Corpo do artigo
A solução governativa que hoje está instalada em Portugal tem a virtualidade de nos fazer regressar à política. Basta ver o assanhamento que a questão do subsídio público a algum ensino privado trouxe para o debate para podermos constatar como eram exageradas as notícias de que a estreiteza das margens orçamentais havia esbatido, de uma vez por todas, as fronteiras entre Esquerda e Direita, pela imperativa imposição de um único caminho.

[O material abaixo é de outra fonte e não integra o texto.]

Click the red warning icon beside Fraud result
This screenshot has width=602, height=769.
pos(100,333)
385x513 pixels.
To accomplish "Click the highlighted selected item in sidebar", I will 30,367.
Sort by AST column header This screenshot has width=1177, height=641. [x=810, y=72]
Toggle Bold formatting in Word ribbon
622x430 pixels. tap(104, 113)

Já passei a fase em que alimentava o quotidiano com esse tipo de disputas, até porque, desde há muito, aprendi que há bastante mais vida para além das ideologias. Mas acho saudável que, mesmo com alguma inevitável demagogia à mistura, se abra um debate em termos de opções em matéria de políticas públicas. Considero que é um estímulo para abanar a anomia cívica que por aí anda promover um bom combate de ideias.

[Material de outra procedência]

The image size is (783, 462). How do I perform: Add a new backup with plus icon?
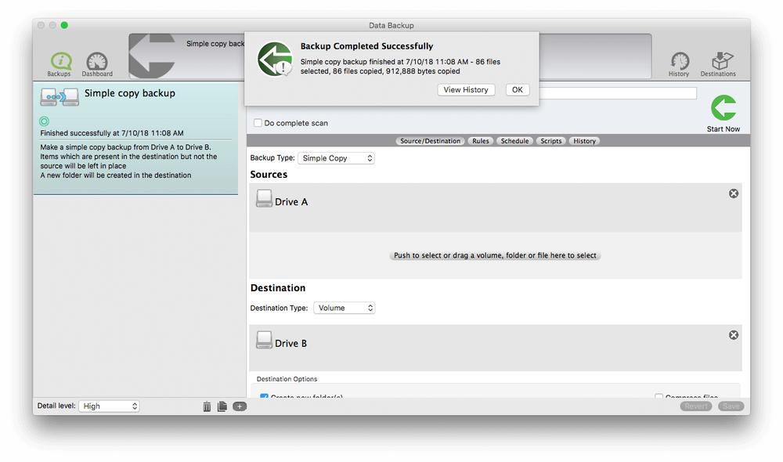coord(240,406)
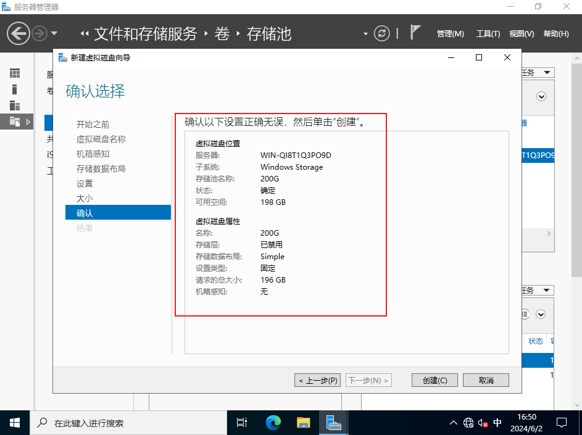Image resolution: width=582 pixels, height=435 pixels.
Task: Click the Task View taskbar icon
Action: click(242, 423)
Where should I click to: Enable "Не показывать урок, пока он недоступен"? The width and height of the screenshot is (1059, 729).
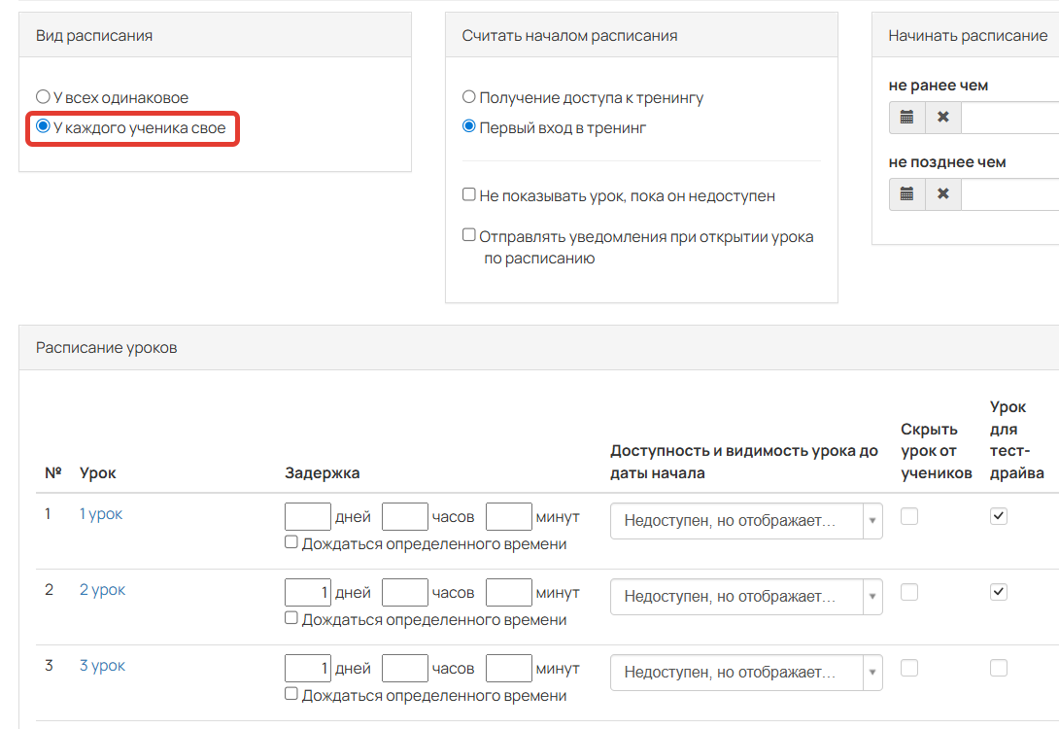(468, 195)
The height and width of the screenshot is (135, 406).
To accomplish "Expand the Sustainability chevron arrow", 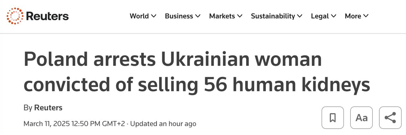I will pyautogui.click(x=300, y=16).
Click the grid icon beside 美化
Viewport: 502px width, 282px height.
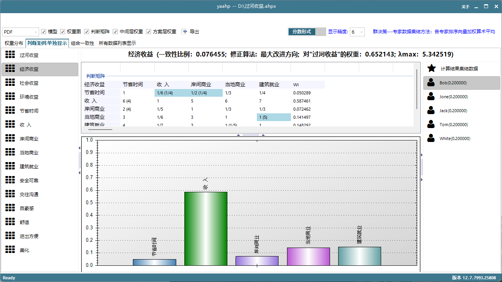[x=10, y=250]
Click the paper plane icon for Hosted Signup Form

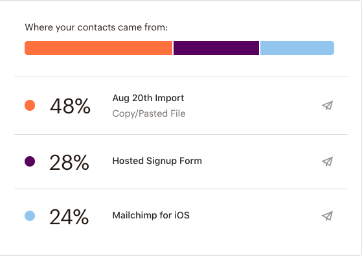pyautogui.click(x=327, y=161)
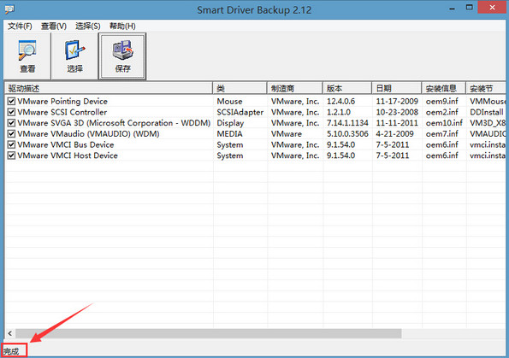Screen dimensions: 509x358
Task: Click the app icon in title bar
Action: pyautogui.click(x=9, y=9)
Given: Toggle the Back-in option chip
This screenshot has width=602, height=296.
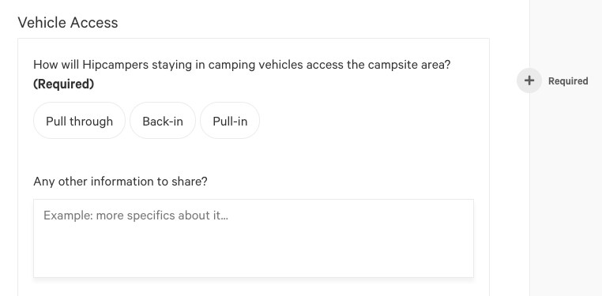Looking at the screenshot, I should tap(163, 121).
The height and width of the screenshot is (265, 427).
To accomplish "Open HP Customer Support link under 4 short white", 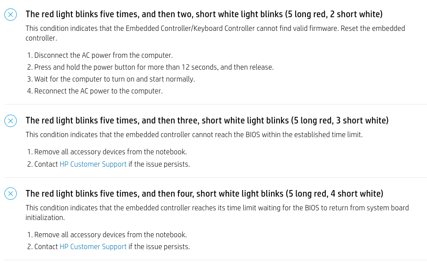I will pyautogui.click(x=93, y=247).
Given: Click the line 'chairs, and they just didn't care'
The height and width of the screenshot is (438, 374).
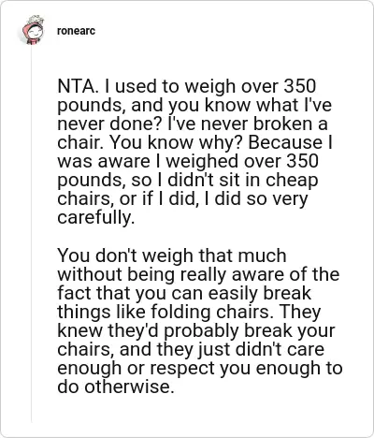Looking at the screenshot, I should pos(191,349).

Este Governo tem aberto a porta a que, pela primeira vez desde há muito tempo, algumas premissas, dadas como assentes no pensamento que domina o "mainstream" da nossa política, tenham sido cruzadas por interrogações. Sou crítico de algumas das agendas "fraturantes" que o Bloco tem vindo a colocar sobre a mesa. Não tanto por objeções quanto à sua razão de fundo, mas muito mais por um juízo negativo sobre a sua oportunidade, face a uma opinião pública que pode ter alguma dificuldade em achá-las conformes com a hierarquia da sua agenda de preocupações. Porém, tenho de reconhecer que, sem essa pressão "à esquerda", o PS português dificilmente abandonaria o espartilho de "neutralização" ideológica em que caminhava e que hoje marca muita da social-democracia europeia.

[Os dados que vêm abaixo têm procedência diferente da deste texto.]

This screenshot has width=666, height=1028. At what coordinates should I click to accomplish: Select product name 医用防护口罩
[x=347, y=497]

Há, contudo, duas grandes questões a que só o futuro responderá e ambas se interligam. A primeira é saber se a adoção, cada vez mais evidente, de uma governação política mais à esquerda irá, ou não, alienar setores do tradicional eleitorado socialista, ao mesmo tempo que os louros dessa deriva progressista são colhidos pelos seus parceiros. A segunda questão é o "teste do algodão", isto é, se, no final de contas, a "geringonça" funciona ou não, naquilo que verdadeiramente interessa e que não é tão pouco como isso: retoma do crescimento, redução do desemprego, melhoria significativa da condição de vida dos mais pobres, sustentação das políticas públicas essenciais, enfim, um Estado social eficaz com o bem-estar das pessoas no seu centro.
Para já, perante alguma inevitável perplexidade face aos números económicos que por aí surgem nas últimas horas, sigo a velha regra que adoto nas viagens aéreas, em ocasiões de turbulência: olho para a cara das hospedeiras. E, até ver, António Costa continua a sorrir.